Mobile phone industry cleans up act in new green initiative

Mobile phone makers and network operators have committed themselves to a new green programme that aims to reduce the environmental impact of their products.

Mobile phone makers and network operators have committed themselves to a new green programme that aims to reduce the environmental impact of their products.

The group, led by Nokia, the world’s biggest maker of mobile phones, was created as part of a European Commission pilot project looking at how different industries could work with stakeholder groups to reduce the environmental impact of their products throughout their lifecycle.
 
Nokia proposed the mobile phone sector to the Commission. Other members of the voluntary group are Motorola, Panasonic, France Telecom/Orange, Vodafone, TeliaSonera, Intel, Epson, Spansion and Umicore. Big Nokia rival Sony Ericsson is not part of the scheme.

The industry group of firms have been joined by environmental experts from the WWF, the Finnish Environmental Institute, the UK's Department of Environment, Food and Rural Affairs, and the European Consumers' Organisation (BEUC).
 
The group has agreed upon a series of new initiatives to reduce the environmental impact of mobile phones.These include reducing energy consumption, eliminating the use of specific materials of concern, improving the number of phones collected through take-back schemes and recycled, and giving consumers more environmental information about products.
 
Veli Sundbäck, Nokia executive vice president of corporate relations and responsibility, said, “By working together with environmental groups we have been able to find new ways to make improvements at each stage of a mobile phone's lifecycle, from when it is made right through to how it can be recycled. We are now committed to turning these ideas into action and maintaining a long-term commitment to this issue.”
 
To reduce the energy consumption of mobile phones the manufacturers have agreed to take action by equipping phones with reminders to unplug chargers once the battery is recharged. Nokia plans to have these alerts in new phones by the middle of next year.
 
Nokia estimates that if this measure led to only 10% of the world's mobile phone users turning off the electricity supply to the chargers after use, this would save enough energy in one year to power 60,000 European homes annually.
 
The group has also agreed to go beyond current regulatory standards and eliminate or reduce additional hazardous materials used in manufacturing, including certain flame retardants and phthalates.
 
The mobile operators will work with manufacturers and the other stakeholders to increase the amount of used or unwanted phones that are brought back by consumers for recycling.

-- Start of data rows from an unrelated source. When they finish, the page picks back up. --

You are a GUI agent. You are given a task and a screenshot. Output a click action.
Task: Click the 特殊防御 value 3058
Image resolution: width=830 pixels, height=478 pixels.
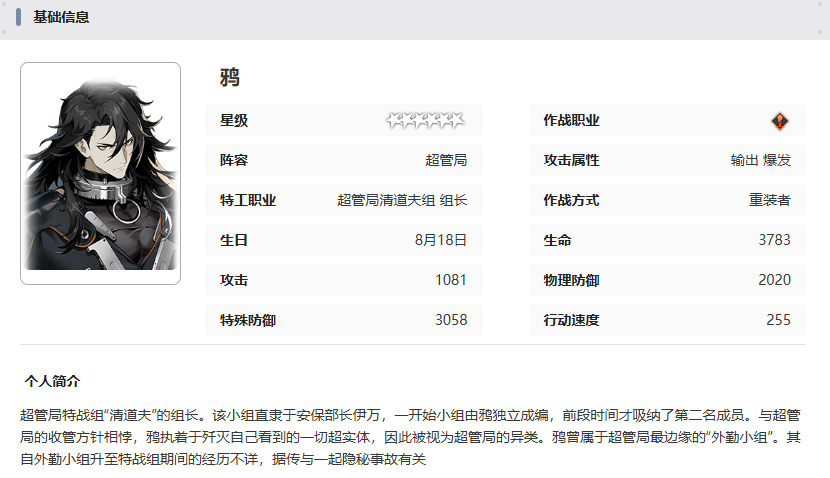[x=451, y=320]
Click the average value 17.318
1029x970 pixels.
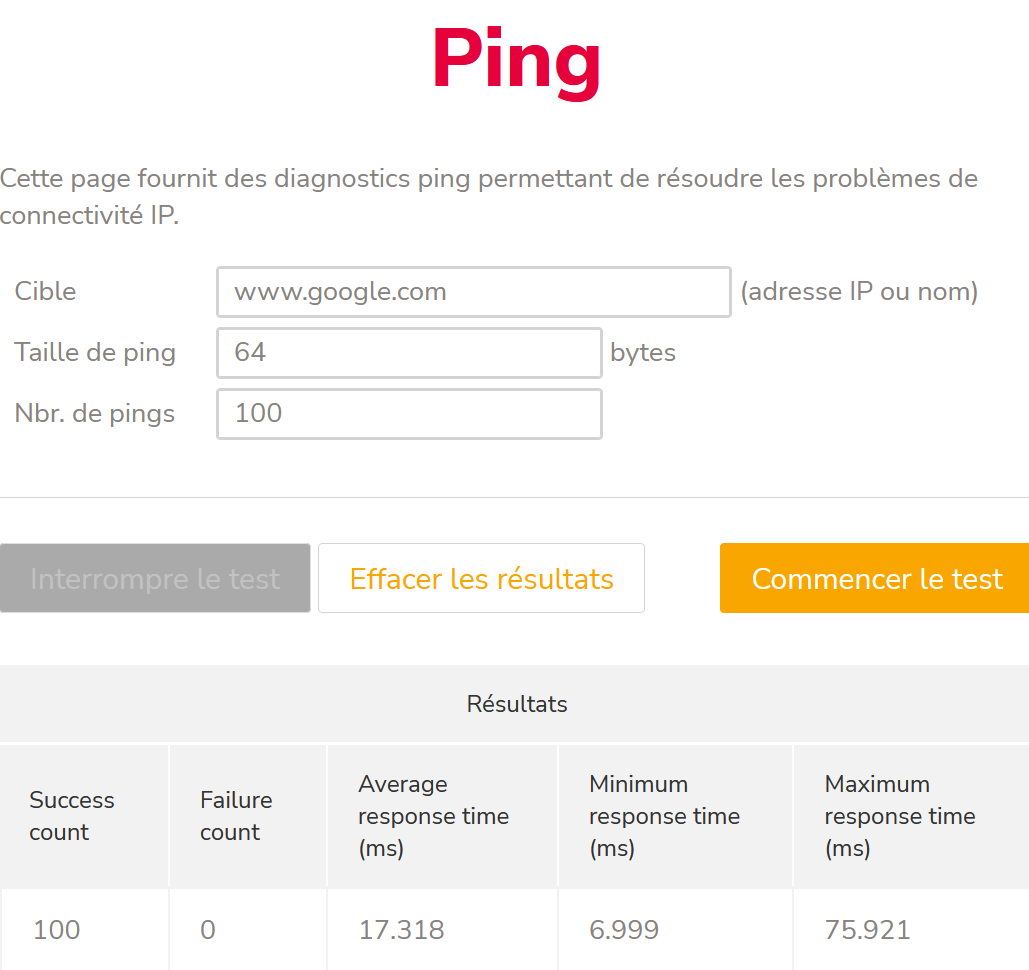[x=402, y=930]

Over the next two years the group will look at the range of existing recycling schemes operated around the world and identify which work most successfully and why.

They will also pilot the use of incentive schemes in a number of different markets around the world to understand how these can be used to improve collection rates. The most successful schemes and incentives will be identified and shared across the industry.
 
The group has also agreed to provide more information and guidance to consumers about the environmental performance of mobile phones, helping them to make more informed purchasing choices.

Matthew Wilkinson, policy adviser at WWF International, said, “We will continue our stakeholder involvement in the project, and look forward to the sector delivering on its commitments.”